Hand back each record exactly as you find it.
++++++
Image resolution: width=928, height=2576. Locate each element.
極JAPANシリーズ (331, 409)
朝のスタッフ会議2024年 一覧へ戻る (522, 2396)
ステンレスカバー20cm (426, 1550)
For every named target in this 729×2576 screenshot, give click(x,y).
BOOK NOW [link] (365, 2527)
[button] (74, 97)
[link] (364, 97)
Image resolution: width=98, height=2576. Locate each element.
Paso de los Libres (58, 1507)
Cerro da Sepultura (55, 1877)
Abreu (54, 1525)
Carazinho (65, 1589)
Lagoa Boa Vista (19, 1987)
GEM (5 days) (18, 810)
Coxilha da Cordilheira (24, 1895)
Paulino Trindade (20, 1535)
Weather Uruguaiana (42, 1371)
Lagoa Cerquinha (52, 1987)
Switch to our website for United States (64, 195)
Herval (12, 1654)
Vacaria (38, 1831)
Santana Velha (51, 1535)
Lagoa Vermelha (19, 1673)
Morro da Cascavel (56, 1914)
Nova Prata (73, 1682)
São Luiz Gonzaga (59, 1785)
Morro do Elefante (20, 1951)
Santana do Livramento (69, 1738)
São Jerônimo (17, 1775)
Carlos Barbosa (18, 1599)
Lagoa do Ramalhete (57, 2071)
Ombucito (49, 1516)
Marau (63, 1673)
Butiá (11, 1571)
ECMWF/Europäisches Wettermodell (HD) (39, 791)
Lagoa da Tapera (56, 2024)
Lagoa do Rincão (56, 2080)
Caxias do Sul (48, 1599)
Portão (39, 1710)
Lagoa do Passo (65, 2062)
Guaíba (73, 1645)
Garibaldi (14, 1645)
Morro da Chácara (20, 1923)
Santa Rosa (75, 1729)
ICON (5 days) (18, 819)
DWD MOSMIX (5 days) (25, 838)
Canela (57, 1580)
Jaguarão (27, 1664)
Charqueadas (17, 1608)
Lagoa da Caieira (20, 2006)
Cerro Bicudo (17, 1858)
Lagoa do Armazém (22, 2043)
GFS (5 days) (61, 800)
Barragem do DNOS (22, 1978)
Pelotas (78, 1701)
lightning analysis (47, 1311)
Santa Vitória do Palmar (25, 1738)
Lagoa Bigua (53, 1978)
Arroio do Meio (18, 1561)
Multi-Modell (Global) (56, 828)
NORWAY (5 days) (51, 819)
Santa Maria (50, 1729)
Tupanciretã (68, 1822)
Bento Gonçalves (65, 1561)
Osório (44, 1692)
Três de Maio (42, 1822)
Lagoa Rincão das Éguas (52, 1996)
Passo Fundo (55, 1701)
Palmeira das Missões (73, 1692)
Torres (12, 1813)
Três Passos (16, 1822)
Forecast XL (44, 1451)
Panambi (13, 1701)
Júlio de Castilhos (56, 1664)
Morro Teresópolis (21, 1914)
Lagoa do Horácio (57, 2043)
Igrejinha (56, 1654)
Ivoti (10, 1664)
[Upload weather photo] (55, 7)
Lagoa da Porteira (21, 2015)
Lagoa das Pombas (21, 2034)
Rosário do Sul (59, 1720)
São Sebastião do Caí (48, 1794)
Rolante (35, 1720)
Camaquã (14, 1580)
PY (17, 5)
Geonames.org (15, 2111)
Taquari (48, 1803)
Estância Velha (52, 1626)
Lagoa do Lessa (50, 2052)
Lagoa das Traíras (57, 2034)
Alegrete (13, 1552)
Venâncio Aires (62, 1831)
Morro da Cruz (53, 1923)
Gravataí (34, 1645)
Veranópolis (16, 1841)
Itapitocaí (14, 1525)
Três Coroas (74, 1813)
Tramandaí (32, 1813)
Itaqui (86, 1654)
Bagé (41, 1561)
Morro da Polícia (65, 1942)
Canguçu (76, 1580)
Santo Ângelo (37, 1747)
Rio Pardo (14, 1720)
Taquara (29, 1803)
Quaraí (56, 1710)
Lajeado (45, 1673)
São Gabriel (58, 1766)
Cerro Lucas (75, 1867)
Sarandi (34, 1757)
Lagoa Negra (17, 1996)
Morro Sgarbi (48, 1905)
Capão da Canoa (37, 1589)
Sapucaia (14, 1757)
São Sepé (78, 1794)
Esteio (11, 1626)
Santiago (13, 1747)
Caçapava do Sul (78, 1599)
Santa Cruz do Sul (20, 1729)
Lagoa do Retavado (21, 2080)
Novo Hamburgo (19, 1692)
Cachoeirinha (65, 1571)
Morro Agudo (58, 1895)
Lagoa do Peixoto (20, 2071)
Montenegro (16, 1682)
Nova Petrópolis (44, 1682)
++++++
**Your solution**
Image resolution: width=928, height=2576. Locate each element.
極JAPANシリーズ (331, 409)
朝のスタッフ会議2024年 一覧へ戻る (522, 2396)
ステンレスカバー20cm (426, 1550)
For every named target in this 729×2576 screenshot, give click(x,y).
BOOK NOW [link] (365, 2527)
[button] (74, 97)
[link] (364, 97)
Image resolution: width=98, height=2576. Locate each element.
Paso de los Libres (58, 1507)
Cerro da Sepultura (55, 1877)
Abreu (54, 1525)
Carazinho (65, 1589)
Lagoa Boa Vista (19, 1987)
GEM (5 days) (18, 810)
Coxilha da Cordilheira (24, 1895)
Paulino Trindade (20, 1535)
Weather Uruguaiana (42, 1371)
Lagoa Cerquinha (52, 1987)
Switch to our website for United States (64, 195)
Herval (12, 1654)
Vacaria (38, 1831)
Santana Velha (51, 1535)
Lagoa Vermelha (19, 1673)
Morro da Cascavel (56, 1914)
Nova Prata (73, 1682)
São Luiz Gonzaga (59, 1785)
Morro do Elefante (20, 1951)
Santana do Livramento (69, 1738)
São Jerônimo (17, 1775)
Carlos Barbosa (18, 1599)
Lagoa do Ramalhete (57, 2071)
Ombucito (49, 1516)
Marau (63, 1673)
Butiá (11, 1571)
ECMWF/Europäisches Wettermodell (HD) (39, 791)
Lagoa da Tapera (56, 2024)
Lagoa do Rincão (56, 2080)
Caxias do Sul (48, 1599)
Portão (39, 1710)
Lagoa do Passo (65, 2062)
Guaíba (73, 1645)
Garibaldi (14, 1645)
Morro da Chácara (20, 1923)
Santa Rosa (75, 1729)
ICON (5 days) (18, 819)
DWD MOSMIX (5 days) (25, 838)
Canela (57, 1580)
Jaguarão (27, 1664)
Charqueadas (17, 1608)
Lagoa da Caieira (20, 2006)
Cerro Bicudo (17, 1858)
Lagoa do Armazém (22, 2043)
GFS (5 days) (61, 800)
Barragem do DNOS (22, 1978)
Pelotas (78, 1701)
lightning analysis (47, 1311)
Santa Vitória do Palmar (25, 1738)
Lagoa Bigua (53, 1978)
Arroio do Meio (18, 1561)
Multi-Modell (Global) (56, 828)
NORWAY (5 days) (51, 819)
Santa Maria (50, 1729)
Tupanciretã (68, 1822)
Bento Gonçalves (65, 1561)
Osório (44, 1692)
Três de Maio (42, 1822)
Lagoa Rincão das Éguas (52, 1996)
Passo Fundo (55, 1701)
Palmeira das Missões (73, 1692)
Torres (12, 1813)
Três Passos (16, 1822)
Forecast XL (44, 1451)
Panambi (13, 1701)
Júlio de Castilhos (56, 1664)
Morro Teresópolis (21, 1914)
Lagoa do Horácio (57, 2043)
Igrejinha (56, 1654)
Ivoti (10, 1664)
[Upload weather photo] (55, 7)
Lagoa da Porteira (21, 2015)
Lagoa das Pombas (21, 2034)
Rosário do Sul (59, 1720)
São Sebastião do Caí (48, 1794)
Rolante (35, 1720)
Camaquã (14, 1580)
PY (17, 5)
Geonames.org (15, 2111)
Taquari (48, 1803)
Estância Velha (52, 1626)
Lagoa do Lessa (50, 2052)
Lagoa das Traíras (57, 2034)
Alegrete (13, 1552)
Venâncio Aires (62, 1831)
Morro da Cruz (53, 1923)
Gravataí (34, 1645)
Veranópolis (16, 1841)
Itapitocaí (14, 1525)
Três Coroas (74, 1813)
Tramandaí (32, 1813)
Itaqui (86, 1654)
Bagé (41, 1561)
Morro da Polícia (65, 1942)
Canguçu (76, 1580)
Santo Ângelo (37, 1747)
Rio Pardo (14, 1720)
Taquara (29, 1803)
Quaraí (56, 1710)
Lajeado (45, 1673)
São Gabriel (58, 1766)
Cerro Lucas (75, 1867)
Sarandi (34, 1757)
Lagoa Negra (17, 1996)
Morro Sgarbi (48, 1905)
Capão da Canoa (37, 1589)
Sapucaia (14, 1757)
São Sepé (78, 1794)
Esteio (11, 1626)
Santiago (13, 1747)
Caçapava do Sul (78, 1599)
Santa Cruz do Sul (20, 1729)
Lagoa do Retavado (21, 2080)
Novo Hamburgo (19, 1692)
Cachoeirinha (65, 1571)
Morro Agudo (58, 1895)
Lagoa do Peixoto (20, 2071)
Montenegro (16, 1682)
Nova Petrópolis (44, 1682)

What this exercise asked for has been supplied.